What is expected: Your copy starts at the line containing "Given: Click the" and ends at the last line of the material below. Reproduce those lines exactly, with no pictures.
[Extracted data Boundary: Start]
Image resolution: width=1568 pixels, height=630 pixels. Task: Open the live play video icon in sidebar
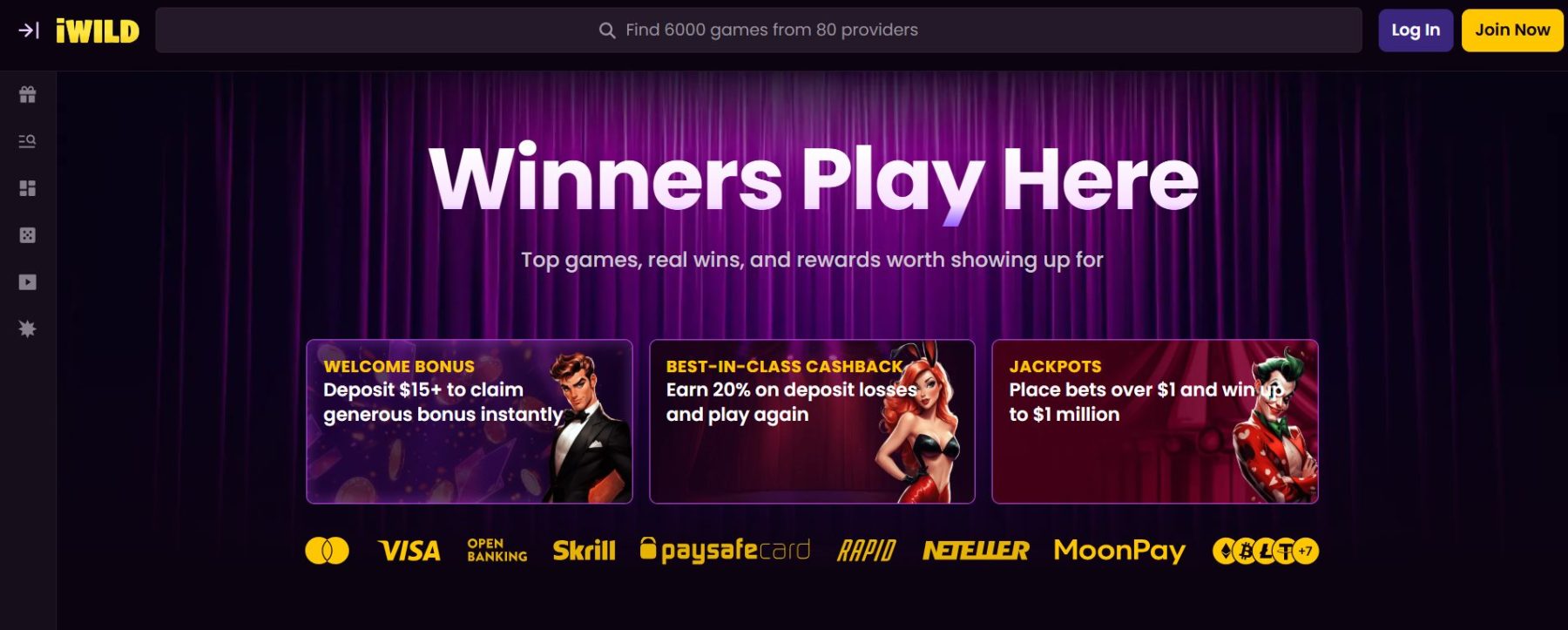[x=28, y=282]
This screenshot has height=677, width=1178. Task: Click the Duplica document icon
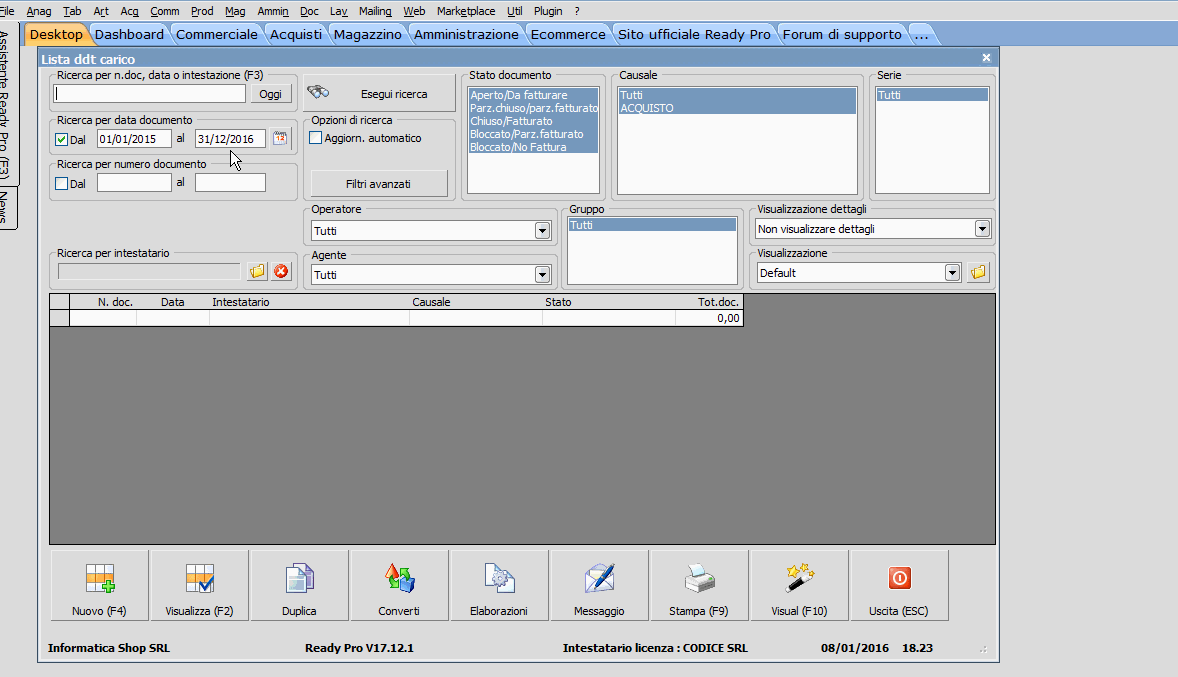click(299, 585)
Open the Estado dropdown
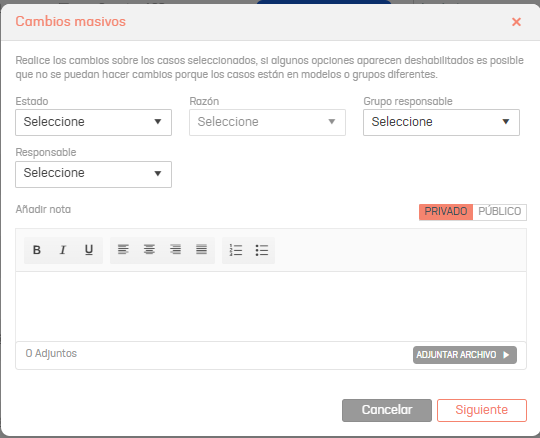Screen dimensions: 540x438 click(93, 122)
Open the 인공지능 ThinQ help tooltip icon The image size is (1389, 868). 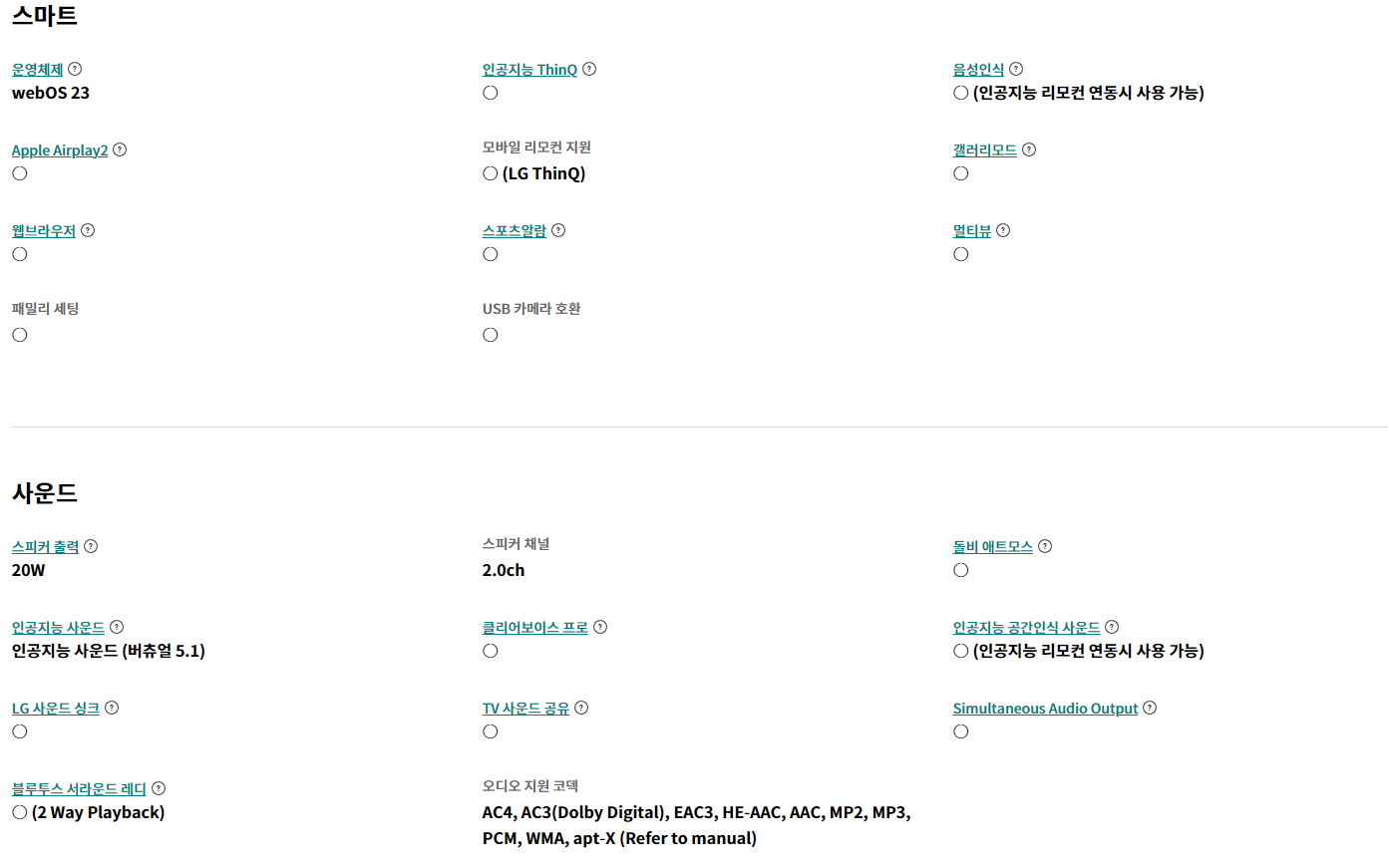[x=589, y=69]
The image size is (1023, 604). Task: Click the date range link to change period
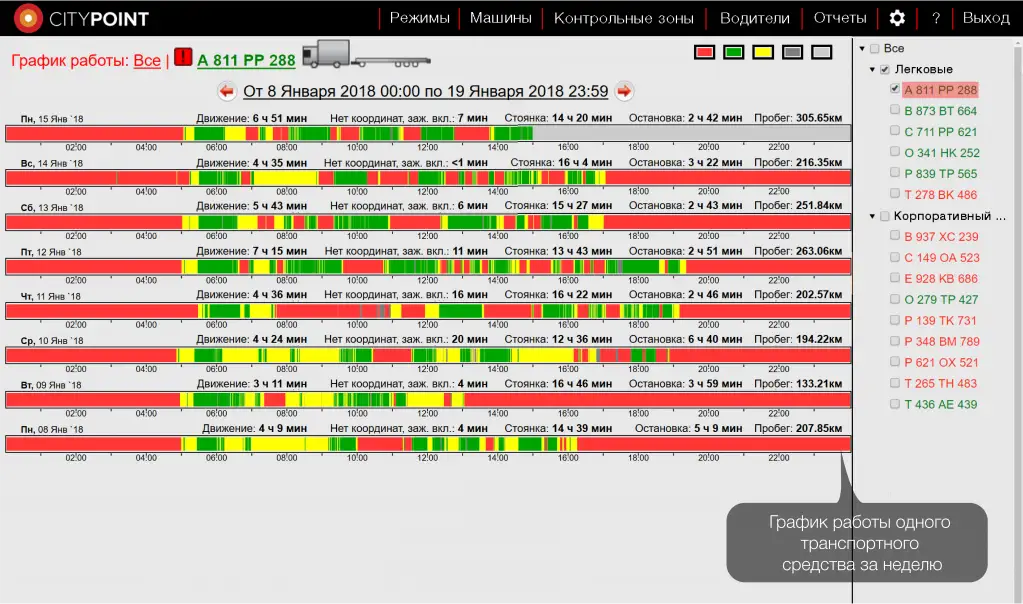pyautogui.click(x=425, y=91)
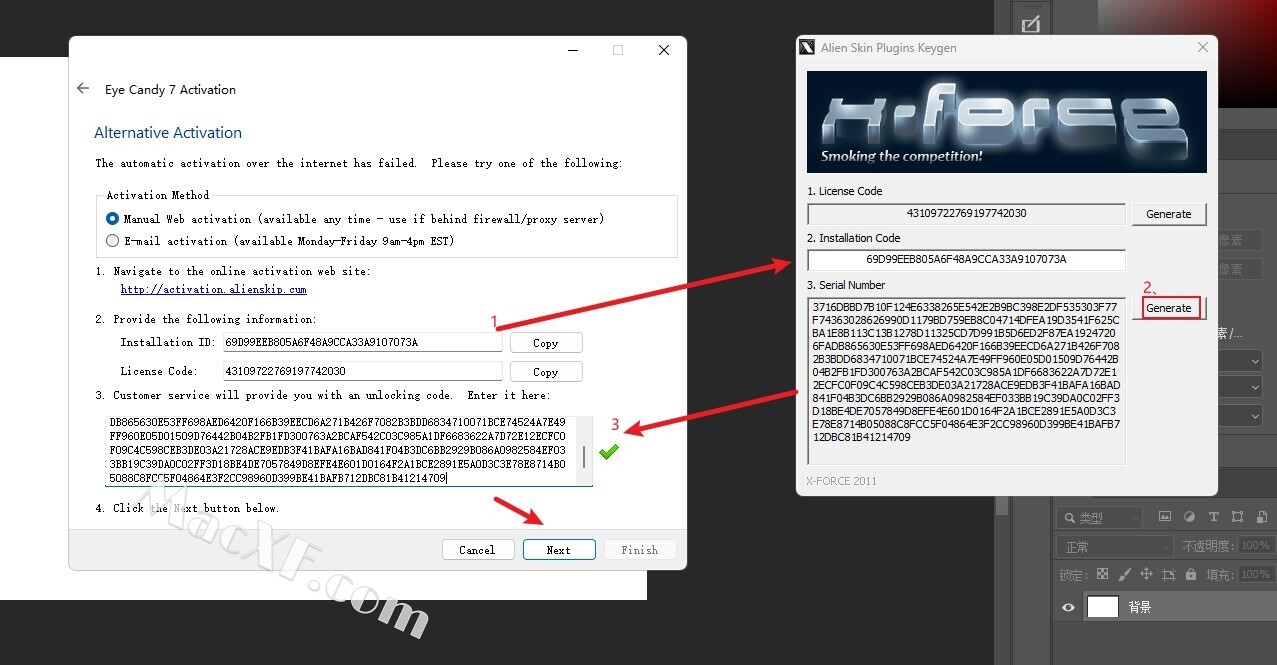Open the 不透明度 opacity value dropdown
Image resolution: width=1277 pixels, height=665 pixels.
click(x=1255, y=546)
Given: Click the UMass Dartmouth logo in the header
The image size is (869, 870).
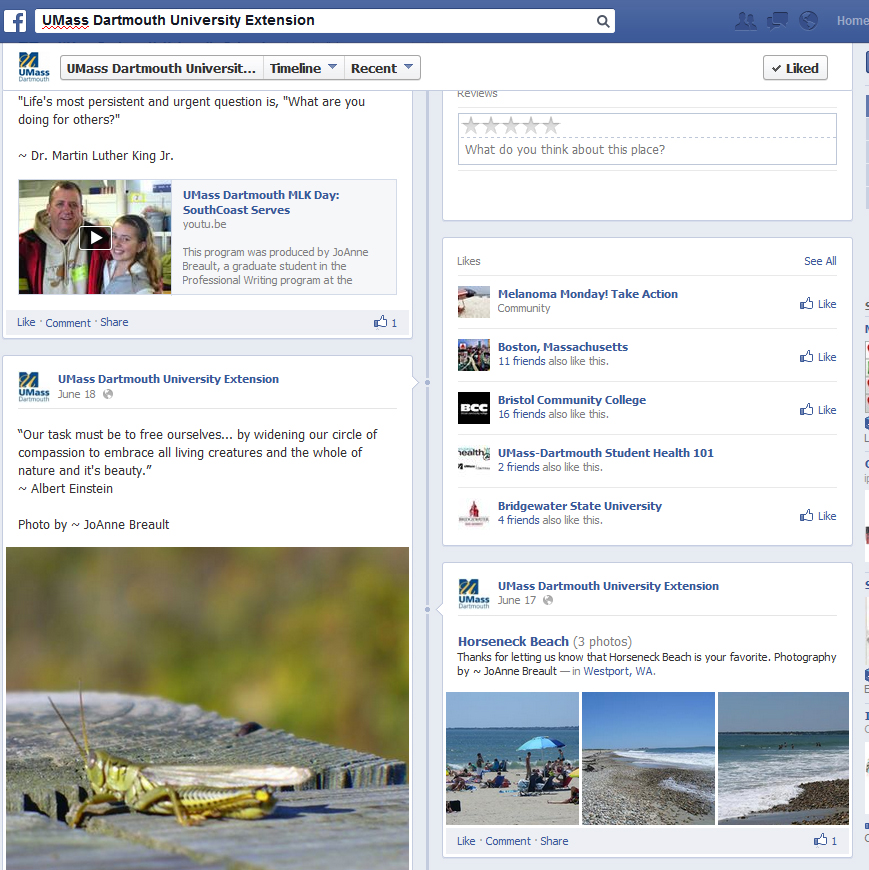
[Extracted data Boundary: End]
Your response:
Given: Click the UMass Dartmouth logo in the header
The image size is (869, 870).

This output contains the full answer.